AMD's Steamroller Detailed: 3rd Generation Bulldozer Core
by Anand Lal Shimpi on August 28, 2012 4:39 PM EST- Posted in
- CPUs
- Bulldozer
- AMD
- Steamroller
Today at the annual Hot Chips conference, AMD’s new CTO Mark Papermaster unveiled the first details about the Steamroller x86 CPU core.
Steamroller is the third instantiation of AMD’s Bulldozer architecture, first conceived in the mid-2000s and finally brought to market in late 2011. Committed to this architecture for at least one more design after Steamroller, AMD has settled on roughly yearly updates to the architecture. For 2012 we have the introduction of Piledriver, the optimized Bulldozer derivative that formed the CPU foundation for AMD’s Trinity APU. By the end of the year we’ll also see a high-end desktop CPU without processor graphics based on Piledriver.
Piledriver saw a switch to hard edge flip flops, which allowed for a considerable decrease in power consumption at the expense of careful design and validation work. Performance didn’t change, but AMD saw a 10% - 20% reduction in active power. Piledriver also brought some scheduling efficiency improvements, but prefetching and branch prediction were the two other major design improvements in Piledriver.
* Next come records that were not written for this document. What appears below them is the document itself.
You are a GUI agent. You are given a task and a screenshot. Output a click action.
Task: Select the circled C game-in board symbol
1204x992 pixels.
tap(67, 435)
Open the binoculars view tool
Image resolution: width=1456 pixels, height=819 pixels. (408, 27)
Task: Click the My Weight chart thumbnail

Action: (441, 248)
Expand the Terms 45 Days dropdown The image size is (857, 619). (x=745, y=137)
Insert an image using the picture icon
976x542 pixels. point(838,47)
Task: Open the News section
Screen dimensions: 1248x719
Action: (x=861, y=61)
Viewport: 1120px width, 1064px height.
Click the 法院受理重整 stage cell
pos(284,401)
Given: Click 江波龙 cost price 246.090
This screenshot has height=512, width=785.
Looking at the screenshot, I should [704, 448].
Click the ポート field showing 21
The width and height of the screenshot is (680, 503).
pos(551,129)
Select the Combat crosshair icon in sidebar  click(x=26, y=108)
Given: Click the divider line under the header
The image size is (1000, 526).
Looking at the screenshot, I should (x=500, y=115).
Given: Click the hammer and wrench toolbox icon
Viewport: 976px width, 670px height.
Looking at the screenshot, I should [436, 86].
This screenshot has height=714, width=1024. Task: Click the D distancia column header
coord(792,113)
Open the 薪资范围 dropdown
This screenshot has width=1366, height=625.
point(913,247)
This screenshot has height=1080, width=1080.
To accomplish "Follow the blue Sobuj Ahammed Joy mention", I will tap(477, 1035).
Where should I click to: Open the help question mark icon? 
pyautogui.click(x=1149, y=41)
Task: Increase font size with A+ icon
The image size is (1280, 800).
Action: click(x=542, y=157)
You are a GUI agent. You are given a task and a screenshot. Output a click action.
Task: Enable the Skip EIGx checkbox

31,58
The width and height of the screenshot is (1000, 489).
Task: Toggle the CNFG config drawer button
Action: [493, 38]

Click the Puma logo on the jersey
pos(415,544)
Steamroller is designed to keep the ball rolling. It takes fundamentals from the Bulldozer/Piledriver architectures and offers a healthy set of evolutionary improvements on top of them. In Intel speak Steamroller wouldn’t be a tick as it isn’t accompanied by a significant process change (28nm bulk is pretty close to 32nm SOI), but it’s not a tock as the architecture is mostly enhanced but largely unchanged. Steamroller fits somewhere in between those two extremes when it comes to changes.
Front End Improvements
One of the biggest issues with the front end of Bulldozer and Piledriver is the shared fetch and decode hardware. This table from our original Bulldozer review helps illustrate the problem:
Front End Comparison | |||||
AMD Phenom II | AMD FX | Intel Core i7 | |||
Instruction Decode Width | 3-wide | 4-wide | 4-wide | ||
Single Core Peak Decode Rate | 3 instructions | 4 instructions | 4 instructions | ||
Dual Core Peak Decode Rate | 6 instructions | 4 instructions | 8 instructions | ||
Quad Core Peak Decode Rate | 12 instructions | 8 instructions | 16 instructions | ||
Six/Eight Core Peak Decode Rate | 18 instructions (6C) | 16 instructions | 24 instructions (6C) |
Steamroller addresses this by duplicating the decode hardware in each module. Now each core has its own 4-wide instruction decoder, and both decoders can operate in parallel rather than alternating every other cycle. Don’t expect a doubling of performance since it’s rare that a 4-issue front end sees anywhere near full utilization, but this is easily the single largest performance improvement from all of the changes in Steamroller.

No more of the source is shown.